As a St Louis Realtor, we've been reading up on this business for some time. No one knows exactly how things will play out, but we do know it will have implications on the St Louis real estate market.
The talk has been that the settlement will force banks to perform more loan modification and debt reduction plans to troubled borrowers. It will also set a clear legal standard for future foreclosures and short sales.
Right now, the settlement only applies to Wells Fargo, Citibank, JP Morgan Chase, Bank of America and Ally Bank. Other smaller banks are expected to join the settlement in the near future, increasing it to 30 billion dollars.

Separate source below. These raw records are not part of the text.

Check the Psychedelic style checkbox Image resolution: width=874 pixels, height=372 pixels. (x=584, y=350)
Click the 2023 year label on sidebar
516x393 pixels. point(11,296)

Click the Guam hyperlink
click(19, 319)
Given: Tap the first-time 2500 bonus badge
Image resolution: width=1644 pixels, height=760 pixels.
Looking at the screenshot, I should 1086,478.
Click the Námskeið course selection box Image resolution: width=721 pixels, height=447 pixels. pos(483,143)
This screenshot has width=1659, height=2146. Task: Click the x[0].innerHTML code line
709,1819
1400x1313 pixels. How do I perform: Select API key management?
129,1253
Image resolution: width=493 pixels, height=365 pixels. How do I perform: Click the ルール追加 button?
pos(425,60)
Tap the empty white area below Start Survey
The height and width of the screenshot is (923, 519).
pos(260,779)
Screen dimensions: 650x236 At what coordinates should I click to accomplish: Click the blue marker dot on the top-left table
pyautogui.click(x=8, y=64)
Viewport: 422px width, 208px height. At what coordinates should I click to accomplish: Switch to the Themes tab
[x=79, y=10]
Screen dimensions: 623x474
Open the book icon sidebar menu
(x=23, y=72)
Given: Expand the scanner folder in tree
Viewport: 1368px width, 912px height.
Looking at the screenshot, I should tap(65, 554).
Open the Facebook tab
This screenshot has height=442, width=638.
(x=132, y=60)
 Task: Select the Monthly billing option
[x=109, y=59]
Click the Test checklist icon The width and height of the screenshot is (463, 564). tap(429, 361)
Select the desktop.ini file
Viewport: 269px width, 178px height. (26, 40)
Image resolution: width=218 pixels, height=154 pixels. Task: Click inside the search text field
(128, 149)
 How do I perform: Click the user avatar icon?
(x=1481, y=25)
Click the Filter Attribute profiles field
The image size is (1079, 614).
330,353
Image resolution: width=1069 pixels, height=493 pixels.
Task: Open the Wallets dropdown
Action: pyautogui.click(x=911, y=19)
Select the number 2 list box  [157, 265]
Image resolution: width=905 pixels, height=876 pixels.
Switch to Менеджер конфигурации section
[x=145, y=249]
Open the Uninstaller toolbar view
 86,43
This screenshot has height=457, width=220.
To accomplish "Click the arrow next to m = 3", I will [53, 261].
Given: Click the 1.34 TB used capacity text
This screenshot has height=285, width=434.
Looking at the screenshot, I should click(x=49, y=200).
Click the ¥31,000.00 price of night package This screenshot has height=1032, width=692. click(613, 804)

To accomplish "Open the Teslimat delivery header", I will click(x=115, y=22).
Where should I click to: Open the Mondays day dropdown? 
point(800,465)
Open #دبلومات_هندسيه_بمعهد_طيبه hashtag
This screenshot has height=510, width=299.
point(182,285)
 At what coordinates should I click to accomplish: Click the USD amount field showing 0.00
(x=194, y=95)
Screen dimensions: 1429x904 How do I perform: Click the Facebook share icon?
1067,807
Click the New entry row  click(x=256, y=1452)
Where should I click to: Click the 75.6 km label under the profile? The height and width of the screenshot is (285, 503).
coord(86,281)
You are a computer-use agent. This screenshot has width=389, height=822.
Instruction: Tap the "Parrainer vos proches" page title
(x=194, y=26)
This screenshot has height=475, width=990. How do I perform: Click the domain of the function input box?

The obvious goal is to help home owners stay in their homes. Ideally that means that fewer foreclosures will take place. Analysts are saying just the opposite. That these banks were waiting for the settlement to take place and for the clarity on foreclosure standards and that they have been waiting for this clarity to move forward on a backlog of troubled loans. Everyone knows that water finds its own level. The real estate market and banks need some help in finding their 'level' but by helping the nations real estate market and banks to reduce the bad debt and put "distressed homes" into the hands of new owners will put the real estate market in better health.